September 28th, 2015

As a Colorado resident and avid craft beer drinker, I prefer my local microbrews in bottles rather than cans. I think bottles provide nicer looking pour than cans. But none of my favorite craft brewers offer their beers in plastic bottles. So I am stuck with glass bottles for now. But I’m hoping that some of the smart craft brewers will begin to offer plastic bottles; because from an environmental perspective, plastic has a lot going for it.

First, consider production:

Producing glass takes an enourmous amount of energy since the raw materials, normally a mixture of sand, soda ash, limestone, dolomite and feldspar, must be heated to more than 2,700 degrees F. And glass manufacturing releases a series of air-polluting compounds such as nitrogen oxides, sulfur dioxides and particulates into the air. These particulates are a special concern because they are small enough to enter the nose and throat and reach deep into the lungs, where they can pose serious health problems.

The International Finance Group arm of the World Bank has published figures showing that particulate emissions for glass manufacturing are 16 to 33 times higher than for plastics manufacturing.
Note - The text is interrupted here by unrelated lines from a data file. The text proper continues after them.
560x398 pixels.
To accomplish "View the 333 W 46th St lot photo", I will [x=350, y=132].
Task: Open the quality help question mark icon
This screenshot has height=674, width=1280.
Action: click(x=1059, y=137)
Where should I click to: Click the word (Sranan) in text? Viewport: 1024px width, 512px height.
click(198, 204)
One European study, published in the January 2009 issue of the International Journal of Life Cycle Assessment, looked at the total environmental benefit of using plastics instead of glass for baby food jars. Their findings can be summarized by saying that using plastics instead of glass reduced the environmental impact on primary (manufacturing) energy by 14 to 27 percent, reduced CO2 emmisions by 28 to 31 percent, reduced particulates by 31 to 34 percent and reduced the components that cause acid rain by 28 to 31 percent.

Looking ahead, we all anticipate energy efficiency improvement in the manufacturing of glass and plastics. But a glass plant runs seven days a week, 24 hours a day; and the glass-making furnaces cannot be shut down and cooled during their lifetime of 15 to 20 years. So any energy efficiency technologies that come in the meantime would potentially have to wait years for installation into existing glass plants. Plastics manufacturing is not governed by these restraints, so improvements can be made at any time during the lifetime of the facility.

And transportation:

Glass is a lot heavier to transport than plastic. Being heavier means that glass uses more energy, releases more CO2 into the atmosphere and costs more money to ship than plastic. It has been estimated that if you filled a delivery truck with half-gallon bottles of milk (or beer), the glass would constitute about one-third of the total weight of the shipment, compared with about 5 percent of the total weight of the shipment for polyethylene terephthalate (PET) or high density polyethylene (HDPE) bottles.

Advantages of plastics in action:

Custom plastic fabrication is easier and uses less energy than glass fabrication. Therefore, the process of heating plastics into shapes such as skylight domes and flight aircraft canopies is yet another arena in which plastics shine over glass.

Clear plastics also have a lot going for them, over glass, as a glazing material. Singlepane thickness acrylic windows weigh half (1,150-1,190 kg/m3) as much as silica glass windows (2,400-2,800 kg/m3). This is a primary reason why airpland windows are made from plastics.

And acrylic clear sheets let in up to 92 percent of the available visible light where silica glass windows admit something in the 80 to 90 percent range. Acrylic windows retain their clarity as thickness increases, while distortion increases with thickness in silica glass windows. This greater transmission of light by plastics over glass permits architects more flexibility in designing ways to maximize the use of natural light in new and renovated buildings.

Reynolds_Hotel_Circular_Scuba_TankSingle-ply clear acrylic sheet conducts less heat than glass. This is demonstrated by the way water-filled acrylic tanks are warmer to the touch than silica glass tanks, and by the way there tends to be far less condensation on the outside of plastic tanks than on the outside of glass tanks.

Multi-wall polycarbonate sheet for greenhouse glazing has much higher
R-values than silica glass for greenhouse panels; at 6 mm twin-wall polycarbonate
those R-values are 1.6 times higher and at 16 mm triple-wall polycarbonate
the R-value is 2.5 times higher than glass. (For those not familiar with this
term, R-value is a measure of thermal resistance used in the building and
construction industry.)
And, of course, clear lucite and glycol modified polyester terephthalate (PET-G)
also have higher impact strength than silica glass and will not shatter. Acrylic
itself is between 8 and 17 times stronger than silica glass. Plus, when see-through plastic sheets do break, they tend to crack, not shatter, and are less
apt to break into dangerous shards like silica glass.
Since silica glass breaks more easily than acrylic, PETG and polycarbonate,
it requires more cushioning material to ship. This additional packing material
for glass means more weight on the truck, which compounds the transportation
energy and air pollution disadvantage for glass compared to plastic, in
addition to more landfill waste if this packing material isn’t repurposed and/
or recycled.
One more benefit of the shatter-proof characteristics of plastics: they
make plastics more suitable for ballistic grade and containment grade products.